Render every one of the rows below as a Markdown table with the columns No. and Line, giving each line a running number and leaving out blank lines.

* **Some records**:

^^^^^^^^^^^^^^^^

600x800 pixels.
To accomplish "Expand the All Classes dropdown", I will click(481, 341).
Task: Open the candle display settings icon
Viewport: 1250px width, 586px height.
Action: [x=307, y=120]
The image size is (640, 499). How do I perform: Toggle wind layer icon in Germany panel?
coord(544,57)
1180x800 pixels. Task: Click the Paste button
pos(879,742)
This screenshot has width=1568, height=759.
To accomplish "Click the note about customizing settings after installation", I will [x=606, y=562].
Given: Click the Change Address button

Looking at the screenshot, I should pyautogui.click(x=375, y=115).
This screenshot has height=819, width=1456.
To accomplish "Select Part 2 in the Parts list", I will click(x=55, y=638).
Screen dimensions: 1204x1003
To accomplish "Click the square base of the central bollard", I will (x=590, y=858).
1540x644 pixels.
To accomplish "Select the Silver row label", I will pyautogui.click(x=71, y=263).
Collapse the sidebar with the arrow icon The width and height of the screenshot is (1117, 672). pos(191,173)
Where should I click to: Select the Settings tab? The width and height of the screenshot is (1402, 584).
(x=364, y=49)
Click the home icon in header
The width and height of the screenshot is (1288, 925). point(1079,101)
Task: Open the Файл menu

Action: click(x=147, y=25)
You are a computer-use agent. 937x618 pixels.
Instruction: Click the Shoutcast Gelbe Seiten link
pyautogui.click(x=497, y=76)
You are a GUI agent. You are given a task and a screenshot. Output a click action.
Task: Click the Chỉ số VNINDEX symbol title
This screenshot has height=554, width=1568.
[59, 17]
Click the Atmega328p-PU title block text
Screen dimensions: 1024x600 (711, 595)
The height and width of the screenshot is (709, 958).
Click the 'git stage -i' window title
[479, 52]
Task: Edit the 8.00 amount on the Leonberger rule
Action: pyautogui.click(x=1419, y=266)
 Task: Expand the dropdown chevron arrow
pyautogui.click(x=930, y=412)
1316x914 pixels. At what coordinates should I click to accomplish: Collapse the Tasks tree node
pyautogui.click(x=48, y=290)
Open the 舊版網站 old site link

^^^^^^^^^^^^^^^^

* **Written answer**:
| No. | Line |
|---|---|
| 1 | 600x800 pixels. |
| 2 | To accomplish "Expand the All Classes dropdown", I will click(481, 341). |
| 3 | Task: Open the candle display settings icon |
| 4 | Viewport: 1250px width, 586px height. |
| 5 | Action: [x=307, y=120] |
| 6 | The image size is (640, 499). How do I perform: Toggle wind layer icon in Germany panel? |
| 7 | coord(544,57) |
| 8 | 1180x800 pixels. Task: Click the Paste button |
| 9 | pos(879,742) |
| 10 | This screenshot has width=1568, height=759. |
| 11 | To accomplish "Click the note about customizing settings after installation", I will [x=606, y=562]. |
| 12 | Given: Click the Change Address button |
| 13 | Looking at the screenshot, I should pyautogui.click(x=375, y=115). |
| 14 | This screenshot has height=819, width=1456. |
| 15 | To accomplish "Select Part 2 in the Parts list", I will click(x=55, y=638). |
| 16 | Screen dimensions: 1204x1003 |
| 17 | To accomplish "Click the square base of the central bollard", I will (x=590, y=858). |
| 18 | 1540x644 pixels. |
| 19 | To accomplish "Select the Silver row label", I will pyautogui.click(x=71, y=263). |
| 20 | Collapse the sidebar with the arrow icon The width and height of the screenshot is (1117, 672). pos(191,173) |
| 21 | Where should I click to: Select the Settings tab? The width and height of the screenshot is (1402, 584). |
| 22 | (x=364, y=49) |
| 23 | Click the home icon in header |
| 24 | The width and height of the screenshot is (1288, 925). point(1079,101) |
| 25 | Task: Open the Файл menu |
| 26 | Action: click(x=147, y=25) |
| 27 | You are a computer-use agent. 937x618 pixels. |
| 28 | Instruction: Click the Shoutcast Gelbe Seiten link |
| 29 | pyautogui.click(x=497, y=76) |
| 30 | You are a GUI agent. You are given a task and a screenshot. Output a click action. |
| 31 | Task: Click the Chỉ số VNINDEX symbol title |
| 32 | This screenshot has height=554, width=1568. |
| 33 | [59, 17] |
| 34 | Click the Atmega328p-PU title block text |
| 35 | Screen dimensions: 1024x600 (711, 595) |
| 36 | The height and width of the screenshot is (709, 958). |
| 37 | Click the 'git stage -i' window title |
| 38 | [479, 52] |
| 39 | Task: Edit the 8.00 amount on the Leonberger rule |
| 40 | Action: pyautogui.click(x=1419, y=266) |
| 41 |  Task: Expand the dropdown chevron arrow |
| 42 | pyautogui.click(x=930, y=412) |
| 43 | 1316x914 pixels. At what coordinates should I click to accomplish: Collapse the Tasks tree node |
| 44 | pyautogui.click(x=48, y=290) |
| 45 | Open the 舊版網站 old site link |